McTarnaghan: Exactly. And HMGP actually represents, like in the Gulf Coast, 75% of hazard mitigation spending. So there's been no announcement of them being formally canceled, but they have not been getting approved.

Scott: The Gulf Coast is especially vulnerable to climate disasters. [The Urban Institute] in another paper found that since [Hurricane] Katrina, every county has experienced at least three federally declared disasters, and some 10 or more. How have these programs helped communities? Do we know that they've paid off in more resilience?

McTarnaghan: It's a great question. So the basic recovery programs have been absolutely essential for bringing basic services back on board, helping people rebuild their homes and businesses. The mitigation programs like BRIC, we kind of understand their value through a slightly different lens. These programs are designed to avoid future losses. It's estimated that for every $1 invested in mitigation, between $6 and $13 are benefited, depending on the different estimates that have been out there. And I think what we see looking at the Gulf Coast is kind of a missed opportunity to have done more of this type of an investment.
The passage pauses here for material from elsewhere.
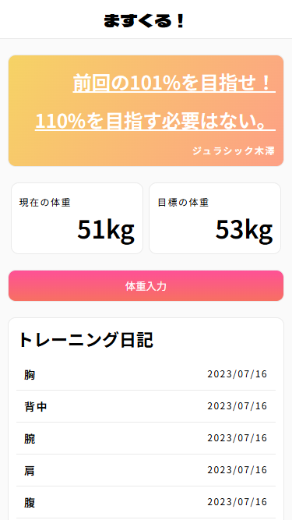The height and width of the screenshot is (520, 292).
Task: Click the ますくる! app title
Action: coord(144,20)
We looked at how climate change will impact future losses in the Gulf Coast, and they're projected to double by mid-century. But that doesn't factor in what we could protect and avoid in terms of losses through mitigation programs.

Scott: Why do you think the return on investment, you know, speaking in dollars and cents, is so good on this program? I mean, it seems like it's more expensive to rebuild than to prevent disaster in the first place, right?

McTarnaghan: What I would say is that communities, especially across the Gulf, are not experiencing this once in a decade. It's an every-other-year reality for many places. You're avoiding losses, not just for one event, but for the many that we'll face. But also it delivers kind of important social and business-level benefits that should be considered as well. Every time a disaster impacts people's ability to go to school, go to work, shop locally, it has economic effects on the community. The longer they take to get back online after disaster, the more the losses start to compound.

Scott: These cuts or attempted cuts are, you know, part of the Trump administration's goal of shrinking the federal government, shifting more responsibility for disasters to state and local governments. If BRIC goes away, can local communities pick up the slack?

McTarnaghan: It's a question everyone is asking, and I think the answer is a little bit nuanced. There are a few states that have have already had similar programs, and there's the potential that private investment could step in and take an interest in some of these programs. But historically, you know, we haven't seen those sources funding at the at the level of the need that's demonstrated. Places like Louisiana, thinking about the anniversary of Hurricane Katrina, that sit on the Gulf Coast at very high risk for flooding and other storm events, but have just overall low fiscal capacity as a state. And so the question of where the money is going to come from is really challenging. BRIC in particular, due to its pre-disaster timing, has been a really unique and kind of one-of-a-kind resource for communities to get ahead of the damages and losses that they're experiencing.